- SUPPLIED ENTRIES
_ _ _ _ _

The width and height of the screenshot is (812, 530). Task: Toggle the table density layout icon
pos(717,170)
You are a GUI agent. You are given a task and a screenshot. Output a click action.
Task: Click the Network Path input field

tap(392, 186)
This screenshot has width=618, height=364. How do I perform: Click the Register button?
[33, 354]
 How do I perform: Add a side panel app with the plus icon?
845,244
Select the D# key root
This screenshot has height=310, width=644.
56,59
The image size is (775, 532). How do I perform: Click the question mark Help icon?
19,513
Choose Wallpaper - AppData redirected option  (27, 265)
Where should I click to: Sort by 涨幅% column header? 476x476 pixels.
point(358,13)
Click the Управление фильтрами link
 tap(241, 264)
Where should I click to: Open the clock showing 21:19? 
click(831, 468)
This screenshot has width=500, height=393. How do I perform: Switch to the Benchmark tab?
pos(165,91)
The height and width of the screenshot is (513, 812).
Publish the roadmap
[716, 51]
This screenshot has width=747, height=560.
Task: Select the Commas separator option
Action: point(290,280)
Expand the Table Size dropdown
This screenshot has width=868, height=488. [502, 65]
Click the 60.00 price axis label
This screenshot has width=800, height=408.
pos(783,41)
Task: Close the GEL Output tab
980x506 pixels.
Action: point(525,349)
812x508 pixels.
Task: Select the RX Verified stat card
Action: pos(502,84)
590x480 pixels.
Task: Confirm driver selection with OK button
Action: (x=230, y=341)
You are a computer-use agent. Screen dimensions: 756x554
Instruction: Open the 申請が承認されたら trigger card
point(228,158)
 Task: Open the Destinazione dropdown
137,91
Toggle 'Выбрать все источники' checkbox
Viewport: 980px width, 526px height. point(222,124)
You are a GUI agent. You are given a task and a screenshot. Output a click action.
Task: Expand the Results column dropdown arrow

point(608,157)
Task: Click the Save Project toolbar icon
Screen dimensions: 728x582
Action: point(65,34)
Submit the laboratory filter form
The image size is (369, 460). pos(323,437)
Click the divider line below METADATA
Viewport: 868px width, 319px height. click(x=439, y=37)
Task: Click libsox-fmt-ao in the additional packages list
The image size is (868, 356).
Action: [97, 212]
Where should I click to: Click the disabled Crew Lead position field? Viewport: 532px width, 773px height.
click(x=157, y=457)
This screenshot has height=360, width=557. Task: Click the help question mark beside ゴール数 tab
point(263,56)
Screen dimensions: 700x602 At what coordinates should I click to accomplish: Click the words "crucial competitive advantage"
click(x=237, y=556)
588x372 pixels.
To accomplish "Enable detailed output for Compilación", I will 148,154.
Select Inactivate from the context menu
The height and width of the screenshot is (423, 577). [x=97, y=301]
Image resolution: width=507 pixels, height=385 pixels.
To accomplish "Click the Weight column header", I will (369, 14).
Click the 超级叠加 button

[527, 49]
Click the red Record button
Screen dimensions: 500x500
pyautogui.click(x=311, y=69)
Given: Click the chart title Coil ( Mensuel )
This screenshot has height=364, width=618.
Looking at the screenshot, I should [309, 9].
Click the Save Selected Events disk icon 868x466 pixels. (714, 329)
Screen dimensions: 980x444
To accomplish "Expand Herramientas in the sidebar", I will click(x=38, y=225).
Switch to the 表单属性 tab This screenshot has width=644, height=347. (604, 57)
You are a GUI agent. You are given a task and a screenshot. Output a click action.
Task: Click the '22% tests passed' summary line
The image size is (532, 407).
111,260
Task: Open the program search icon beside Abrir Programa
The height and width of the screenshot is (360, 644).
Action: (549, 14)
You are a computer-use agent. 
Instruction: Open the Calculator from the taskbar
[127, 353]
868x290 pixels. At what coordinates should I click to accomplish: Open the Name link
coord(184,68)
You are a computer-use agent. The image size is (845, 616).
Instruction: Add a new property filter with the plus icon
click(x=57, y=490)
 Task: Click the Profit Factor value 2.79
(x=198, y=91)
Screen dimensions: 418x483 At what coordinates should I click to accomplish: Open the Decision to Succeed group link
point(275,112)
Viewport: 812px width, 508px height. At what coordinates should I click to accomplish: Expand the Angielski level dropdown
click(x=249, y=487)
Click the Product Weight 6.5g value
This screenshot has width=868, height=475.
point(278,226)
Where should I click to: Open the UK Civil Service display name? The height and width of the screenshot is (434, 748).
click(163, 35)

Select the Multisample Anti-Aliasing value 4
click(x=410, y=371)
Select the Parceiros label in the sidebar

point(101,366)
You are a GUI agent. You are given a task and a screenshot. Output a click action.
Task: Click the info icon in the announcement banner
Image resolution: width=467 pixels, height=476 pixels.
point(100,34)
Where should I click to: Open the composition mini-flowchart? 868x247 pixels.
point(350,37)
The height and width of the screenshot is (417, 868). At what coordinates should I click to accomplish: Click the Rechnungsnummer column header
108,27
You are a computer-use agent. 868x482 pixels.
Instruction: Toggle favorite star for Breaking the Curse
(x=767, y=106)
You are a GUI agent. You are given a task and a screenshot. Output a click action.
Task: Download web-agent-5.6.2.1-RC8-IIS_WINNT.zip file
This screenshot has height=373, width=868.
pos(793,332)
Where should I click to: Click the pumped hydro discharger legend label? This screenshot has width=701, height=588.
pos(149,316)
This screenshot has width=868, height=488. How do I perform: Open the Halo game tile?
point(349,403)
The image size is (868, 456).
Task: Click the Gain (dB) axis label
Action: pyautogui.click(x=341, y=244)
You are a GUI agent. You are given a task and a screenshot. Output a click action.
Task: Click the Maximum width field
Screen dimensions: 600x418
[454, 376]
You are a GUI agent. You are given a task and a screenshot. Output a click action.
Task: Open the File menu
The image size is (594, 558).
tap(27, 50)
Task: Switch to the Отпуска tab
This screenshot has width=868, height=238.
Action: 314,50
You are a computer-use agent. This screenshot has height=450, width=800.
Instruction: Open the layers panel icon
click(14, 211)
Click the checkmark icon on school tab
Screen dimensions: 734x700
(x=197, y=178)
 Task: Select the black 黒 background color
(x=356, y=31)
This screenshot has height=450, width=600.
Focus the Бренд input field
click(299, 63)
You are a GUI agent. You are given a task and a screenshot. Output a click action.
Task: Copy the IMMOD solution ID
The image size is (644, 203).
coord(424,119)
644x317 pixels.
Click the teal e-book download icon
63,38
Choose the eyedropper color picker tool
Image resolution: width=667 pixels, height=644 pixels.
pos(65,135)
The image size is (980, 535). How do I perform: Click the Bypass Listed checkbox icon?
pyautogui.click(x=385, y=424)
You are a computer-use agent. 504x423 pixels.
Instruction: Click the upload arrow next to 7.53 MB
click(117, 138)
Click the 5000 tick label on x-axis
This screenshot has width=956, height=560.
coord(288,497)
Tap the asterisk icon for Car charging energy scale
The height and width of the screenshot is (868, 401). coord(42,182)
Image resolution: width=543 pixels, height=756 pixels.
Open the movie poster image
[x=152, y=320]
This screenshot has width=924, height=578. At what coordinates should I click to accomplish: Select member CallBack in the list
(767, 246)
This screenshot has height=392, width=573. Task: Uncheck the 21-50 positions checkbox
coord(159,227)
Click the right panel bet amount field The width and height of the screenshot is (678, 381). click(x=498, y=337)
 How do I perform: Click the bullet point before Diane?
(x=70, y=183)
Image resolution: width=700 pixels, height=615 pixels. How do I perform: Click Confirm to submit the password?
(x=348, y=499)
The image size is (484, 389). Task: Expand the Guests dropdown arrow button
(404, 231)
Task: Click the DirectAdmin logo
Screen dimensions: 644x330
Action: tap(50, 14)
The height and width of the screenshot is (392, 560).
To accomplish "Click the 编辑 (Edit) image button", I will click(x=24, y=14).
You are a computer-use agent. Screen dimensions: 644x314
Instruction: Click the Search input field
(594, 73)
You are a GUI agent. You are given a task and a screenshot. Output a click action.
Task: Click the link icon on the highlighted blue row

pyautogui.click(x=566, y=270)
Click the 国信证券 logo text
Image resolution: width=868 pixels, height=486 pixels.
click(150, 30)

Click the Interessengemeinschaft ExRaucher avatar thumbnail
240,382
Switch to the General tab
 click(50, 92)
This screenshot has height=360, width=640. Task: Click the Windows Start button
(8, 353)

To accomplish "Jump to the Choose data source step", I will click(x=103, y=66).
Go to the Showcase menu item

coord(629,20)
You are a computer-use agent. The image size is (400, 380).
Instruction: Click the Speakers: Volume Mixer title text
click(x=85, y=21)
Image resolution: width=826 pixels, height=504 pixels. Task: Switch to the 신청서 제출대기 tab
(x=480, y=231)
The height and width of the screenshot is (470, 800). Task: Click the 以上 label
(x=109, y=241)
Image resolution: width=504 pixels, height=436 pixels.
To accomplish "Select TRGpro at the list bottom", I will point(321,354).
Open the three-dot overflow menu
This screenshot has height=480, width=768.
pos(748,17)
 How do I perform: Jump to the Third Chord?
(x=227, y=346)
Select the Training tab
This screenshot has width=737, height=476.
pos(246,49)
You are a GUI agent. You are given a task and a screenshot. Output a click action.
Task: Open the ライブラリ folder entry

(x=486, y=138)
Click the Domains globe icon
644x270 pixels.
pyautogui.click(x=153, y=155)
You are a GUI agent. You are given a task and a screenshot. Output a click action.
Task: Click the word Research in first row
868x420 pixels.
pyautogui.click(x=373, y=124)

_ _ _ _ _

- WORK ORDER
Note which lines carry the word "Save" in the material, then copy each of them.

- ANSWER TO THE EXERCISE
Task: Click the Save Project toolbar icon
Click the Save Selected Events disk icon 868x466 pixels. (714, 329)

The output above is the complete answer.